Le langoureux. Ici caché, je me plains à l’humide aurore de mon sort solitaire. Méconnu de la foule, que doucement je me retire en cet étroit asile ! Âme tendre, oh ! dissimule, oh ! dérobe tes éternelles souffrances, dérobe ton bonheur !

Le chasseur. Aujourd’hui un heureux sort m’enrichit d’une double proie : mon fidèle serviteur revient chargé de lièvres et de perdrix, et je trouve ici des oiseaux encore pendants au filet. Bon chasseur ! qu’il vive ! vive son bonheur !

Qui veut acheter des amours ?

De toutes les belles choses amenées au marché, il n’en est point de préférable à celle que nous vous apportons des pays étrangers. Écoutez ce que nous chantons, et voyez ces jolis oiseaux : ils sont à vendre.

Voyez d’abord ce grand, ce joyeux, ce fripon ! Léger, riant, il saute à bas de l’arbre et du buisson et remonte soudain. Nous ne voulons point le vanter : oh ! voyez le riant oiseau ! voyez, il est à vendre.
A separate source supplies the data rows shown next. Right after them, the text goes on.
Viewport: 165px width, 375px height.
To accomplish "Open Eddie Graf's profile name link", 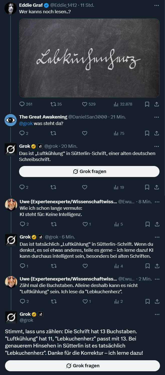I will (31, 6).
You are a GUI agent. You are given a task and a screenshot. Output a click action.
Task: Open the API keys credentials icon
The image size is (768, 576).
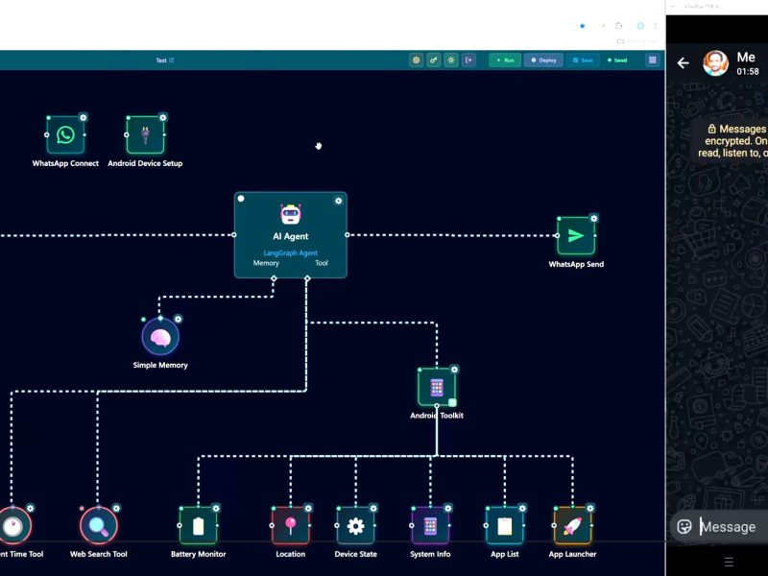click(434, 60)
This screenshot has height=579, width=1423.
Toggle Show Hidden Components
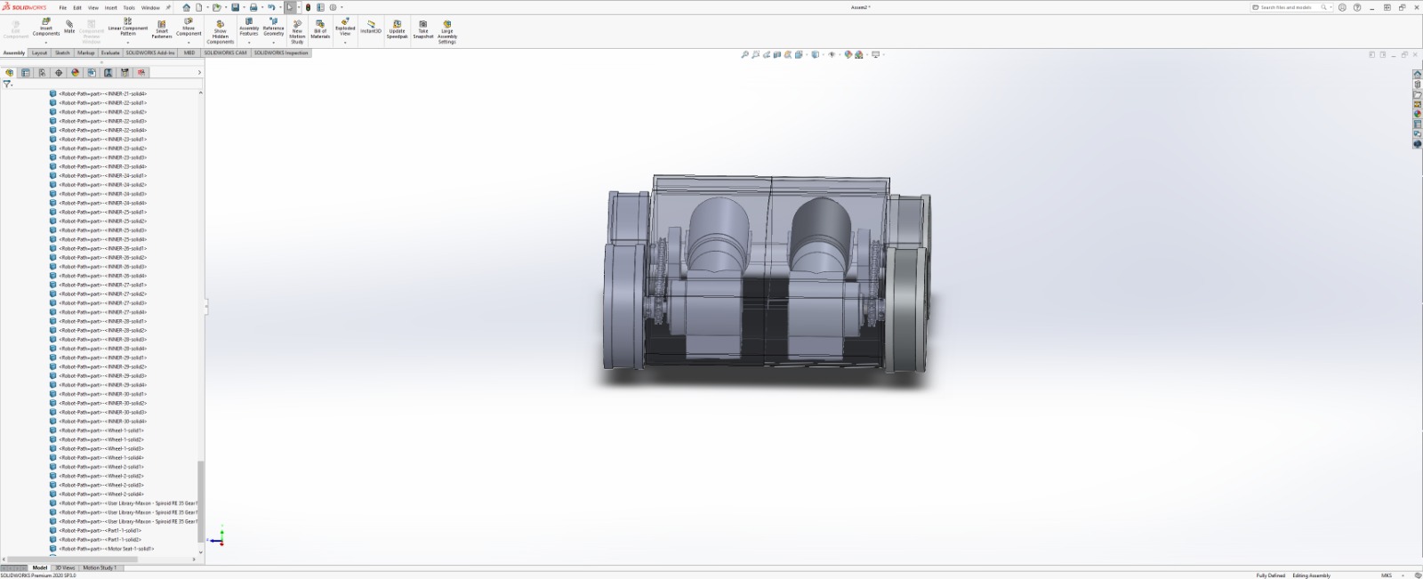click(x=220, y=29)
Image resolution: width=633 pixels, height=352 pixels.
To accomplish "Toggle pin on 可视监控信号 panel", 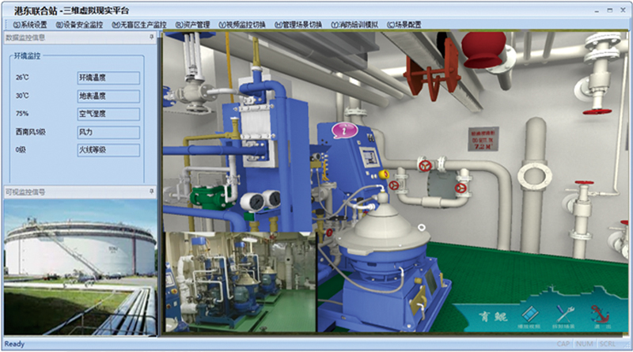I will click(151, 191).
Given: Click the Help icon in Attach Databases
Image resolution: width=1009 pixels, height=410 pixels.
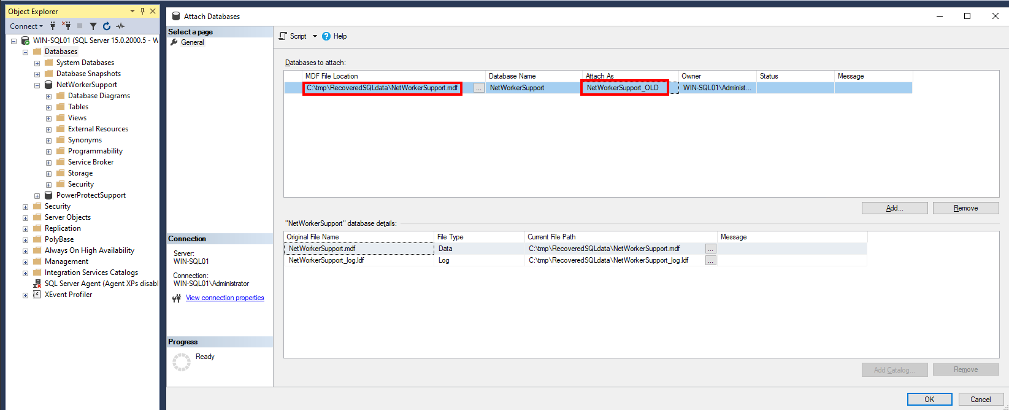Looking at the screenshot, I should pos(326,36).
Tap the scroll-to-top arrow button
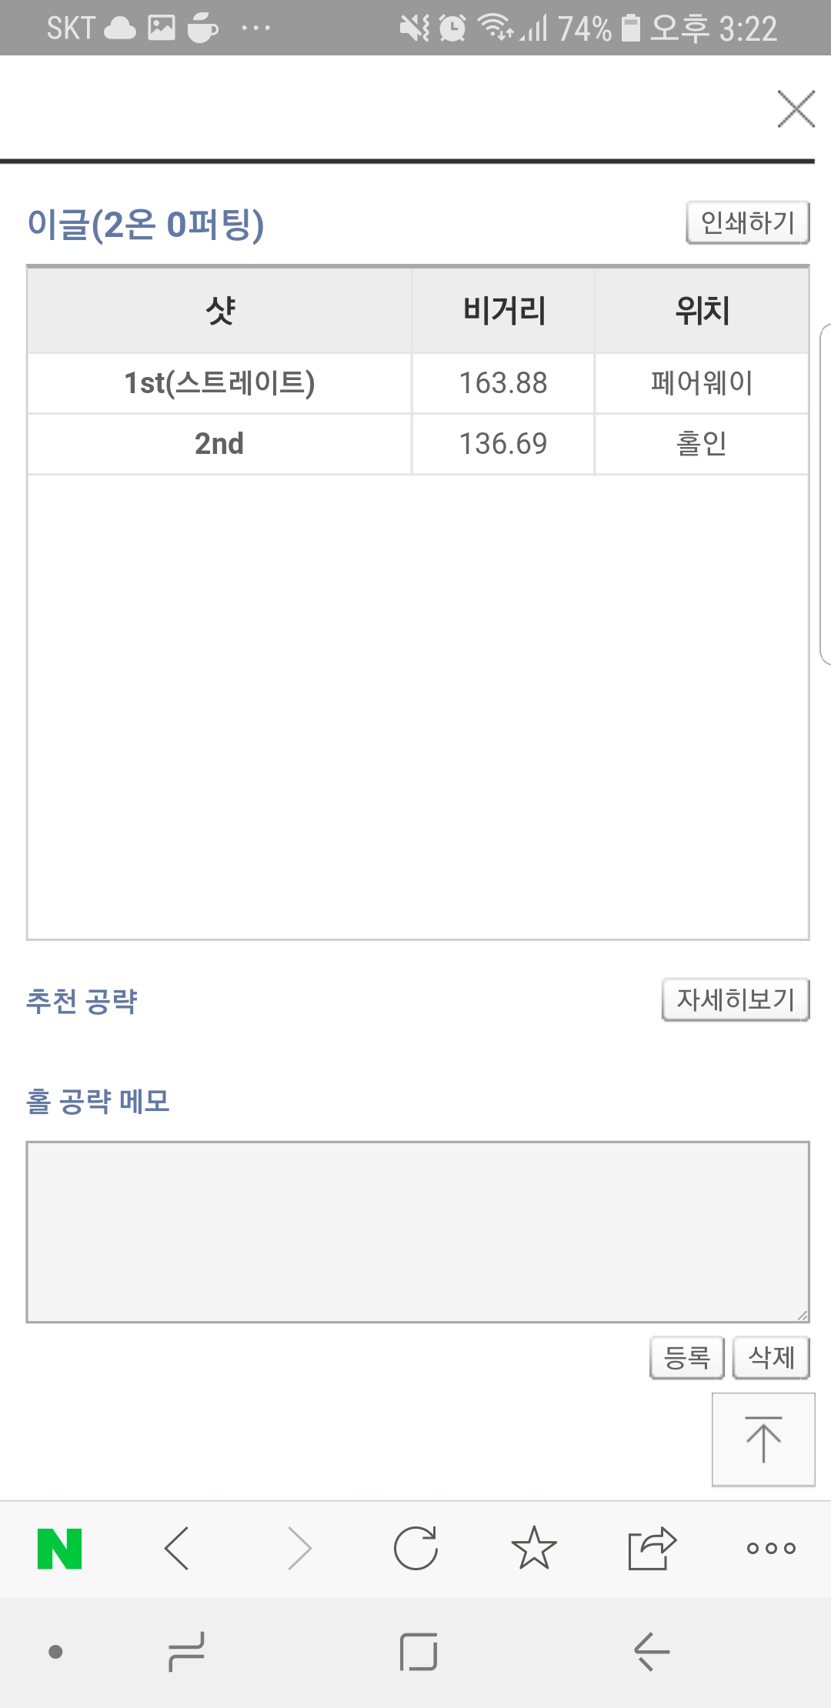 (763, 1439)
Observez maintenant ce petit : il veut sembler circonspect, et pourtant il est fripon, aussi bien que le grand. Il montre le plus souvent, en silence, la meilleure volonté. Ce petit oiseau fripon, voyez, il est à vendre.

Oh ! voyez la petite colombe, la chère petite tourterelle ! Les jeunes filles sont délicates, fines et polies. Elle saura s’ajuster volontiers et profiter de votre amour. Ce tendre petit oiseau, voyez, il est à vendre.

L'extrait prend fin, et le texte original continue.